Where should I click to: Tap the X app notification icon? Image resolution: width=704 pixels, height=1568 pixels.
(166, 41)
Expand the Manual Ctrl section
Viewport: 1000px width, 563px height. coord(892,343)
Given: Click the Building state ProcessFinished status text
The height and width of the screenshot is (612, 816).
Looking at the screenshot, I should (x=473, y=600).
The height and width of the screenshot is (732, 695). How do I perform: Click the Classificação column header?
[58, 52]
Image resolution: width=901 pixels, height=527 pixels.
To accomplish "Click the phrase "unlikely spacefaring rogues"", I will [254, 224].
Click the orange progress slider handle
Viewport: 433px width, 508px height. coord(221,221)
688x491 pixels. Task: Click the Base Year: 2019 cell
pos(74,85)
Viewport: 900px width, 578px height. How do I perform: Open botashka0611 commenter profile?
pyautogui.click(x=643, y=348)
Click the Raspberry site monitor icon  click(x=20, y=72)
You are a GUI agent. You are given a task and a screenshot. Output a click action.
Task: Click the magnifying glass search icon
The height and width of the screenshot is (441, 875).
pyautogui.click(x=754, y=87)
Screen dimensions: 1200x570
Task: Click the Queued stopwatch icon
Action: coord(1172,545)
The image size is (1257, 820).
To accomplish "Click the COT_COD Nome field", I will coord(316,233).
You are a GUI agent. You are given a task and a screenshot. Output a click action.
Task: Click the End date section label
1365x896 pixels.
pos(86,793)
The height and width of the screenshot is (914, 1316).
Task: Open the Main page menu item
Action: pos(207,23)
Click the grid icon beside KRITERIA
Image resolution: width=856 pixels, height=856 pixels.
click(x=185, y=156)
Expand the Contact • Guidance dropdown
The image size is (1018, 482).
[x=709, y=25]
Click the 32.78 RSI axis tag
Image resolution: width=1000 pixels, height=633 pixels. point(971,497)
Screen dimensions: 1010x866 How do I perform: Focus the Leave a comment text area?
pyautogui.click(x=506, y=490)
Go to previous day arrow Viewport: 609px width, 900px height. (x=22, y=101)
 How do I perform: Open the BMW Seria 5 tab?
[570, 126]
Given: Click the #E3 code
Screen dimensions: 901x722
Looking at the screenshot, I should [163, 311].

◇ ◇ ◇ ◇ ◇

▸ What you are asked to do: For the word "accomplish", return every line of the records that holds it.

▸ Solution for this exercise:
To accomplish "Click the phrase "unlikely spacefaring rogues"", I will [254, 224].
To accomplish "Click the COT_COD Nome field", I will coord(316,233).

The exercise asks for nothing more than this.